The Curve of Progress

6.05 E&M 65 mins. At the house we talked about what is happening currently. This week has been an eventful one. So much has happened, so many developments have taken place, and so much promise has been revealed, yet the magnitude of events is somehow difficult to appreciate because it all feels so normal and natural. I feel so calm about it. I am not excited at all. Karaj tells me that things are moving because I have built the foundations for them to move and that the reason I am not excited is because I have worked so hard to build those foundations.

We talked about the curve which applies to progress of any kind. It resembles an exponential curve where initial progress is extremely slow but eventually things start to happen. At first there is a great deal of hard work, but it is this preparation which helps to keep our feet on the ground when things get going. That was how it was when I started learning German and it is how it is now with the work I am doing with Karaj.
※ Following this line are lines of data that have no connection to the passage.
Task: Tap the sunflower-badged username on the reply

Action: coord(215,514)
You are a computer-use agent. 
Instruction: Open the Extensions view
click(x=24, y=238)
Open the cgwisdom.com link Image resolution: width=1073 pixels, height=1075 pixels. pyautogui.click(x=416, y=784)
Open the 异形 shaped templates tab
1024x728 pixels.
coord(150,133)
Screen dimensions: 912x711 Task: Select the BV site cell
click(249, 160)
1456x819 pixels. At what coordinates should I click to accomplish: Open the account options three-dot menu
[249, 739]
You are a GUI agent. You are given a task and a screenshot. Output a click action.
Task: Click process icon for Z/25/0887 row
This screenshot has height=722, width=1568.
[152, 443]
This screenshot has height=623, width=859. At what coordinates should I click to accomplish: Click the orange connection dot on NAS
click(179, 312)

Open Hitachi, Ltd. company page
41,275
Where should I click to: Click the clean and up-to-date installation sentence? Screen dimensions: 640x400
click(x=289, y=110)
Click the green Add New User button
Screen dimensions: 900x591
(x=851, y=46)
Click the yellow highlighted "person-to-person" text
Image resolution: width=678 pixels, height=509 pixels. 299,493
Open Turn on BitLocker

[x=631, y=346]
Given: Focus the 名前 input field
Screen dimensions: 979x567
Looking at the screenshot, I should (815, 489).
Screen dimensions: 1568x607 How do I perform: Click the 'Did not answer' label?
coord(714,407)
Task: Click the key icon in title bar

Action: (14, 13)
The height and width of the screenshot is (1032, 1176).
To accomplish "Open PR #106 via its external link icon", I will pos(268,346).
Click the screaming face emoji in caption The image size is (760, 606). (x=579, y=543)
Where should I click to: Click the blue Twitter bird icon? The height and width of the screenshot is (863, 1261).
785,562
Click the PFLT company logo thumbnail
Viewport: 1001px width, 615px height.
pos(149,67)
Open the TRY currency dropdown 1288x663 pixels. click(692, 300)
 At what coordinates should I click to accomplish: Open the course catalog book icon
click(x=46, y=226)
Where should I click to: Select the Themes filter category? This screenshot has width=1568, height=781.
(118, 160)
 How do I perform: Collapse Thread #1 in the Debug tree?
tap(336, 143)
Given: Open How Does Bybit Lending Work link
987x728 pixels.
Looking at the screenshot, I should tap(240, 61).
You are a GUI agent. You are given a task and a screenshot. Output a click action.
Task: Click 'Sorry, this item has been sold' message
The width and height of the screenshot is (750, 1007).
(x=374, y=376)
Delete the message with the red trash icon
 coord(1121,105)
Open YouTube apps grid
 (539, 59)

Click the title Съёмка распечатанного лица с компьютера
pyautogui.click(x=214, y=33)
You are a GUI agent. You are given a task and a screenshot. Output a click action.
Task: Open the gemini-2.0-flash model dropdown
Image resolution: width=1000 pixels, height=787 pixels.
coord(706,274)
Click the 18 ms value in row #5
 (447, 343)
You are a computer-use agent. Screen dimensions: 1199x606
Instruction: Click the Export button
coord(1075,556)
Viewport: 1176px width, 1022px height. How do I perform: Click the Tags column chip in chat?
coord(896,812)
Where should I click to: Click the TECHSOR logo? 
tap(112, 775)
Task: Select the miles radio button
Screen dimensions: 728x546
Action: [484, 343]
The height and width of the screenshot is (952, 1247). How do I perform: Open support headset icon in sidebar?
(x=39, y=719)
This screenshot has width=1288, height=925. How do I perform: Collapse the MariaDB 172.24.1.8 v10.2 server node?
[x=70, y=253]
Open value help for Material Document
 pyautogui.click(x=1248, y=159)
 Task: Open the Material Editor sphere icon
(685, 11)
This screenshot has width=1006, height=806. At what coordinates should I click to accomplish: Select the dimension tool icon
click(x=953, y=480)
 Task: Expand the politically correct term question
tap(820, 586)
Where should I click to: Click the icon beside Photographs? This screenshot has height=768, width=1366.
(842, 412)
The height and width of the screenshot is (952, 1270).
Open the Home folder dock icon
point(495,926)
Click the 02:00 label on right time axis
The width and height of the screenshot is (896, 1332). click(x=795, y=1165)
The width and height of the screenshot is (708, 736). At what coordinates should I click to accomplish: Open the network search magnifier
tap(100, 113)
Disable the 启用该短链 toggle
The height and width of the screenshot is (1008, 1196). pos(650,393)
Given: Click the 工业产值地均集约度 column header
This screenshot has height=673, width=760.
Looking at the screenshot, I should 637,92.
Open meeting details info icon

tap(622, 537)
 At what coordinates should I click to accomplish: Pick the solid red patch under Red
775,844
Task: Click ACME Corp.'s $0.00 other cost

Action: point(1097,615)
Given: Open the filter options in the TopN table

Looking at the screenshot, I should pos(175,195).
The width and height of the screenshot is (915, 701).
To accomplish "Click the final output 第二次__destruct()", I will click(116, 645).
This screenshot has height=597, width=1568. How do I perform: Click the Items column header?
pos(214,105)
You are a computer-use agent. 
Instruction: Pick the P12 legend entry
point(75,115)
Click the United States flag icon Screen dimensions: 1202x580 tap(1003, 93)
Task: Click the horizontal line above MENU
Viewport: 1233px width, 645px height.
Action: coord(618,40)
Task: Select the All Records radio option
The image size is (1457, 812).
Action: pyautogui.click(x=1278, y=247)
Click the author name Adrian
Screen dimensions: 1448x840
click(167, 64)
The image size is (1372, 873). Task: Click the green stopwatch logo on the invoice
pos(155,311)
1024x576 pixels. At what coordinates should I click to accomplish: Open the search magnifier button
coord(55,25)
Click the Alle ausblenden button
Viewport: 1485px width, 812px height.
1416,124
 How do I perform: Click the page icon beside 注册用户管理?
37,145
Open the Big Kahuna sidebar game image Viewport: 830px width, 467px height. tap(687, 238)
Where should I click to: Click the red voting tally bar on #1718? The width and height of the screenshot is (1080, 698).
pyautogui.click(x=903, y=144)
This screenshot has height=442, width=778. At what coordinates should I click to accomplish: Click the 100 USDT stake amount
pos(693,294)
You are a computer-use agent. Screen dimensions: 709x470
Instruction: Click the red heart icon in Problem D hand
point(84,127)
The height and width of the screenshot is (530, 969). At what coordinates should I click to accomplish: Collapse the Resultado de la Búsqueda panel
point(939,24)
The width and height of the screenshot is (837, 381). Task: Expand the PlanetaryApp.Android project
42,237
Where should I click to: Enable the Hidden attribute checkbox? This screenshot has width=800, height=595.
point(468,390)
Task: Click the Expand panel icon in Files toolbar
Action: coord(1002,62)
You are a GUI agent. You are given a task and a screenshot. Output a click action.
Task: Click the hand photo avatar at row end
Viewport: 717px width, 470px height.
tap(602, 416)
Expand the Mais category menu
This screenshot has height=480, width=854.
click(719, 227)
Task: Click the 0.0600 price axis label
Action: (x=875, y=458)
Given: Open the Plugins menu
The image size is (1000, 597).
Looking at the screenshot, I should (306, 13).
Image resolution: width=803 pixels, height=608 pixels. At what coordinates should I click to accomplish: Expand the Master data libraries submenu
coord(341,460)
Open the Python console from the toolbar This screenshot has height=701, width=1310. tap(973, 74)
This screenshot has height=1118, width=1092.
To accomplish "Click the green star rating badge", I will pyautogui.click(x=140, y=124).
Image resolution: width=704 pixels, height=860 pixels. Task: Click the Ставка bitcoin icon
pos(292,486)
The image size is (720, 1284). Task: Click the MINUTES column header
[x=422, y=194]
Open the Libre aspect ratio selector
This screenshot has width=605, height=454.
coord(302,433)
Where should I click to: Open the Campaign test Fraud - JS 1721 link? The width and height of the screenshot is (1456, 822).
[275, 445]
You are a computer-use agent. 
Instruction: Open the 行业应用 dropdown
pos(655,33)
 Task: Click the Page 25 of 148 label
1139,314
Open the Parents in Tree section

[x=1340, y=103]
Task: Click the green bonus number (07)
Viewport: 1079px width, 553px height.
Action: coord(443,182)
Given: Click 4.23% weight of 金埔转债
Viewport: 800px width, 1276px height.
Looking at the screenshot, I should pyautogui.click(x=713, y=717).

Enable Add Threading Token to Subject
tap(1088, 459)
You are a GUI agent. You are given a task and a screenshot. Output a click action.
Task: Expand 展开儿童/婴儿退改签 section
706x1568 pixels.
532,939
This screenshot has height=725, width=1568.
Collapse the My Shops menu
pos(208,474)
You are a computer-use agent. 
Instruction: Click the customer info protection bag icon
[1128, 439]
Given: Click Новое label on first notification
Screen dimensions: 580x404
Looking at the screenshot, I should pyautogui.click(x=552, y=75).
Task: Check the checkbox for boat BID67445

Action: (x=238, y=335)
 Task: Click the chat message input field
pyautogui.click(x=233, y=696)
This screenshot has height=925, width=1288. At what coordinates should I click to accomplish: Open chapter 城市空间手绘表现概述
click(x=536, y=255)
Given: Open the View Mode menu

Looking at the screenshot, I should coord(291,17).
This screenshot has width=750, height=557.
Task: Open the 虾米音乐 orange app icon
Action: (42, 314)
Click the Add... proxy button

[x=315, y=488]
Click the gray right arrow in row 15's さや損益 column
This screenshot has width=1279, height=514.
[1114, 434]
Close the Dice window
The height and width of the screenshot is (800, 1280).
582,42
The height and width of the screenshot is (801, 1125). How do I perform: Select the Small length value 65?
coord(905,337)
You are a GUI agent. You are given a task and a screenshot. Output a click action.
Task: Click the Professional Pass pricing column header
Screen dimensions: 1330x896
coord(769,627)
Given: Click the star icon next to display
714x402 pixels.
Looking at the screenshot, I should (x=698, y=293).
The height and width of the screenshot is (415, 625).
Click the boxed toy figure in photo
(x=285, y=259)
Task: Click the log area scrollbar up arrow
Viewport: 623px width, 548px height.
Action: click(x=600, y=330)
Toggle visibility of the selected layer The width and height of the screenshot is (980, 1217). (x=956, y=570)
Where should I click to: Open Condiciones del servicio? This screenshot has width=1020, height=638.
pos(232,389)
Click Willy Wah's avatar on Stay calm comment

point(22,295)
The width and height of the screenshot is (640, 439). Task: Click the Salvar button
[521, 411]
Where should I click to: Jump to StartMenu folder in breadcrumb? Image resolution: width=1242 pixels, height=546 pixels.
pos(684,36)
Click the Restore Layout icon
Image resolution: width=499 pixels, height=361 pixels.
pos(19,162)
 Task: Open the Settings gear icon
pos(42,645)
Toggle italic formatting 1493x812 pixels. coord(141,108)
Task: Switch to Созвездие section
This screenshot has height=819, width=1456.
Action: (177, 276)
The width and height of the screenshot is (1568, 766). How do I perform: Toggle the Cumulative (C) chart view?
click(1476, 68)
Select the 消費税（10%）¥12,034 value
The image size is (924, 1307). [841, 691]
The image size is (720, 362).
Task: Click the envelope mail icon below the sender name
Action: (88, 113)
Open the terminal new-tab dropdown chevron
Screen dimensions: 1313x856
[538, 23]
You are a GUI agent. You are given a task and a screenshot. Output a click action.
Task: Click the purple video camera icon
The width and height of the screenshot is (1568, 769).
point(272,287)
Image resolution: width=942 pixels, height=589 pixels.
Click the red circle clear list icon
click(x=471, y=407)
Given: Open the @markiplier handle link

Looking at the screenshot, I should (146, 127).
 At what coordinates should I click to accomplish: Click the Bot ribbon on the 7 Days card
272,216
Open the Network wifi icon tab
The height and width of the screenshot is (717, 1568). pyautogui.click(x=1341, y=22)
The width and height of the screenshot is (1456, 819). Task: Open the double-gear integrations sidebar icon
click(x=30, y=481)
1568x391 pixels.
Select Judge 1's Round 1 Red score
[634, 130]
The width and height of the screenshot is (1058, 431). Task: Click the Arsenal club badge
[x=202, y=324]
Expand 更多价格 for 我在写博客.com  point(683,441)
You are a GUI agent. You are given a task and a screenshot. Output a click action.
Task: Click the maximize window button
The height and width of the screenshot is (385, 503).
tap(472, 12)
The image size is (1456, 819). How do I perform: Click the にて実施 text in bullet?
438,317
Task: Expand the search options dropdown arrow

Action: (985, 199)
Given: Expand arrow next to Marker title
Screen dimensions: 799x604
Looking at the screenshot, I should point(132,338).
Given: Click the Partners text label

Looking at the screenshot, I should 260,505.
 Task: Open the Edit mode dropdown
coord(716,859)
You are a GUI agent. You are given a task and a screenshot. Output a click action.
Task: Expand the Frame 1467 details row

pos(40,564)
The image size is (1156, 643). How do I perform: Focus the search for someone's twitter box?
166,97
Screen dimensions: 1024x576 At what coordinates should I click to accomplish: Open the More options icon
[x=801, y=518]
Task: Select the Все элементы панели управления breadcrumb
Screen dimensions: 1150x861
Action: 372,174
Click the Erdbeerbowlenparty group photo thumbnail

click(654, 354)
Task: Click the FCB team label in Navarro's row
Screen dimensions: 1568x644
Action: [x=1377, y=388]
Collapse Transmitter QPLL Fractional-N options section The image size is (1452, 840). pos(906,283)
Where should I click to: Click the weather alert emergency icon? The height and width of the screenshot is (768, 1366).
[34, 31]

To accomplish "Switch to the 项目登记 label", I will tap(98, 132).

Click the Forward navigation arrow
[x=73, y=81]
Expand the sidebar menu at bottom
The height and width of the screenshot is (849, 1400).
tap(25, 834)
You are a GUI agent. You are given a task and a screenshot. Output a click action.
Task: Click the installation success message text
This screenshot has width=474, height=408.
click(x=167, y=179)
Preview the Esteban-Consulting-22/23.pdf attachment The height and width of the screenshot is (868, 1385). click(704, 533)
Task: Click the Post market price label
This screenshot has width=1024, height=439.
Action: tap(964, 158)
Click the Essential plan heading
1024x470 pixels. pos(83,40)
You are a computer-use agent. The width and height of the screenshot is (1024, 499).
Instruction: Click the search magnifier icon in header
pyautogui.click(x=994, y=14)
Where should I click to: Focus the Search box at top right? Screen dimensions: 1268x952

After a delicious lunch – I resisted the temptation to have a second helping – and some speedy work to write the introductory document for the women’s CV workshop, the three of us went out into the garden where we trimmed the larger of the two hedges. I did a spell of weeding which I had virtually no problem getting into. It was another enjoyable afternoon. With our work finished we had tea and cakes with Shona. The cakes, as always, were delicious and the conversation enjoyable.

I noticed, and so did Karaj, that my pastiming skills were better than ever. Just like everything at the moment, it felt natural to chat to Shona. This is also part of the ‘progress’ curve mentioned above. I have tried hard to improve my pastiming skills and now all that effort is bearing fruit. I have learnt that I don’t have to give people the information I think they are looking for, because what they are mostly looking for is to tell me their own information. With that in mind I am also improving my listening skills and allowing my curiosity to help encourage people to talk.